> Provided passage:
Just watching the tape and seeing Tom's studio was an education for me,
and I've been blowing glass for over 15 years. His studio is the result
of his visits to over 100 glass studios all across the US. It is without
a doubt one of the most compact and convenient one-person studios ever
built. His shop layout, tool locations, shielding and fan locations,
automatic rollers, padded floors, break-off barrel locations, pipe warmer,
pneumatic door operations, three headed rolling yoke and punti marver
combination, and even an air-powered sofietta are all designed for
maximum comfort and to save time and effort. The ideas gained from just
seeing his studio make the tape worth the price.
In addition to all this Tom flawlessly executes three techniques with
step-by-step narration explaining not just the techniques but pointing
out all the critical points and 'moments of truth', as he refers to them.
In each piece he emphasizes controlling the glass temperature, design
elements, color interactions, and the many adaptations he makes as he
works unassisted on what are typically two-person pieces.
Tom's 'Uplift' Series of Fazzaletto vessels are created in a dazzling
riot of jeweltone colors as handkerchief styled footed vessels. His
demonstration takes one bowl from its first gather, to adding transparent
gold ruby color and gold topaz frit (small pieces of crushed glass).
He uses a pick to blend the solid color and a pair of tweezers to impart
a Van Gogh like starry night twisted effect in the frit. He then
develops the bowls shape, adds a gathered clear foot, puntis the piece
and adds a lip wrap before spinning out the final shape. After knocking
the piece off he fire polishes the punti mark before putting it away in
the annealer.

> Activity list:
1. Output everything in the review of Tom's glassblowing tape from "Tom's 'Uplift' Series" down to "of crushed glass).".
2. Summarize the review of Tom's glassblowing tape in two sentences.
3. Continue the review of Tom's glassblowing tape from where it stops.

> Given entries:
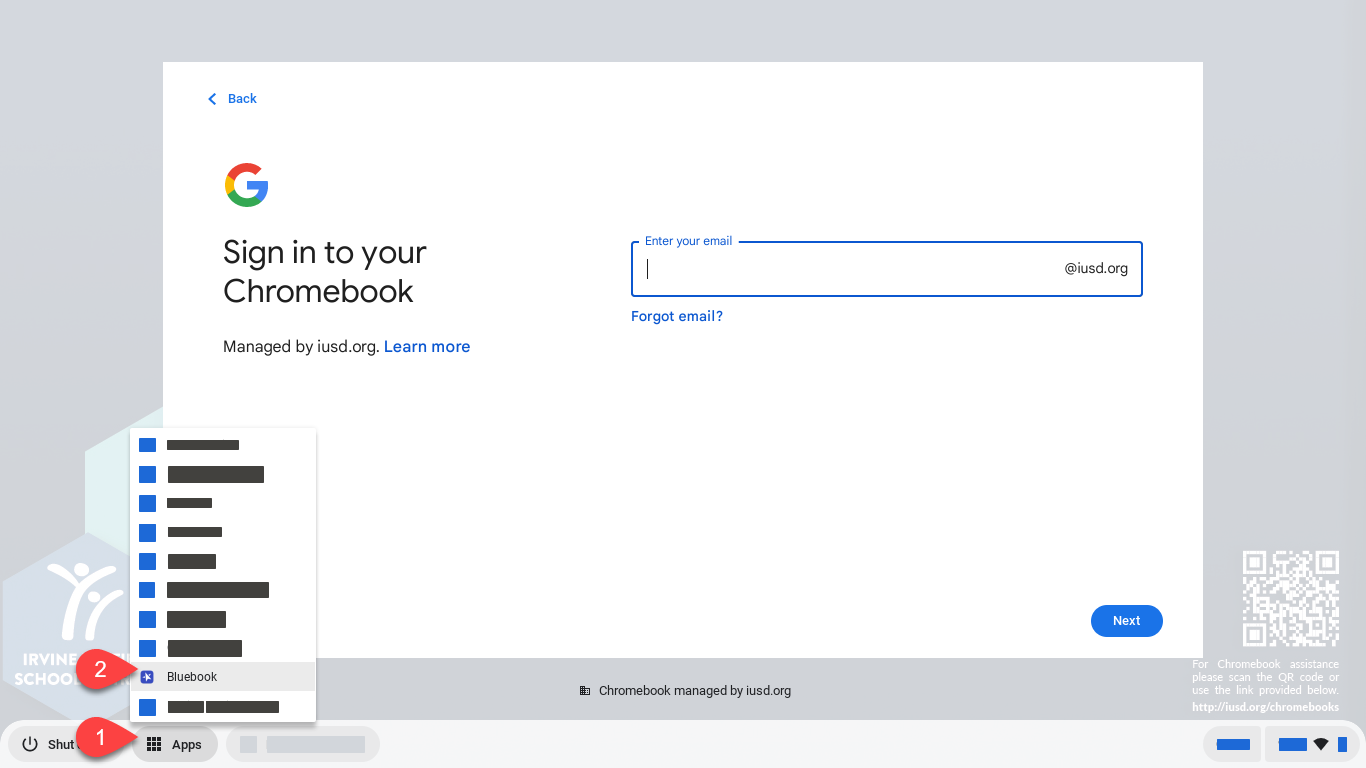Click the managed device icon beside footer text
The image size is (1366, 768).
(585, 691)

--

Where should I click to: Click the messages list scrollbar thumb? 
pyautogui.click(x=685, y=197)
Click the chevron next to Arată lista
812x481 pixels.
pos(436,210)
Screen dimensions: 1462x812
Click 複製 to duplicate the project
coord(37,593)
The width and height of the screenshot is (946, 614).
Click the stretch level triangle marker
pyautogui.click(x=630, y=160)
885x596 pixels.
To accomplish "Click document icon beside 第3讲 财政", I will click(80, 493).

> Expected responses:
1.
Tom's 'Uplift' Series of Fazzaletto vessels are created in a dazzling
riot of jeweltone colors as handkerchief styled footed vessels. His
demonstration takes one bowl from its first gather, to adding transparent
gold ruby color and gold topaz frit (small pieces of crushed glass).

2. The review praises the tape for showing Tom's compact one-person glass studio, whose layout and equipment reflect his visits to over 100 studios across the US and are designed for maximum comfort and to save time and effort. It also describes his step-by-step narrated demonstration of three techniques, including the making of a Fazzaletto bowl from his 'Uplift' Series, from the first gather through fire polishing the punti mark and placing the piece in the annealer.

3.
Next Tom forms a transparent blue-green piece of cane by applying
transparent color over opaque white and encasing it in two gathers of
clear glass. After sticking a pulling rod to one end he uses a small
clip on his work bench to hold one pipe while he pulls the other pipe
to create a piece of cane over 25 feet. He then lays the cane on a pair
of break-off ladders he has built especially for making cane unassisted.
In his final demonstration Tom creates one of his signature 'Point of
Departure' solid glass sculptures using multiple canes including solid
blue, purple, red and gold canes, a dichroic accent cane, and a white
latticino (twisted) cane. The canes, picked up hot from the annealer,
are covered in several layers of clear glass and then heated precisely
to the point of stretching without dropping off the pipe. Tom then
deftly swings and manipulates the final shape of his sculpture elongating
and twisting it into liquid stripes of color, which seem frozen in space.
This physically exhausting, obviously joyful experience, best
demonstrates why Tom refers to his art as the 'passion and privilege'
of working with glass.
Dr. Andy Hudson is an educator, glass blower and artist living in
Columbus, Ohio where he is also Associate Director of Medical Education
for the Ohio State University College of Medicine. Andy is one of three
co-founders of Glass Axis Studios (Ohio's only not-for-profit,
public-access glass studio), and is a founding member of both Roy G. Biv
and Acme Art Co. not-for-profit galleries. He has been involved in
videotape production since 1970 and has produced five glass demonstration
videotapes of his own.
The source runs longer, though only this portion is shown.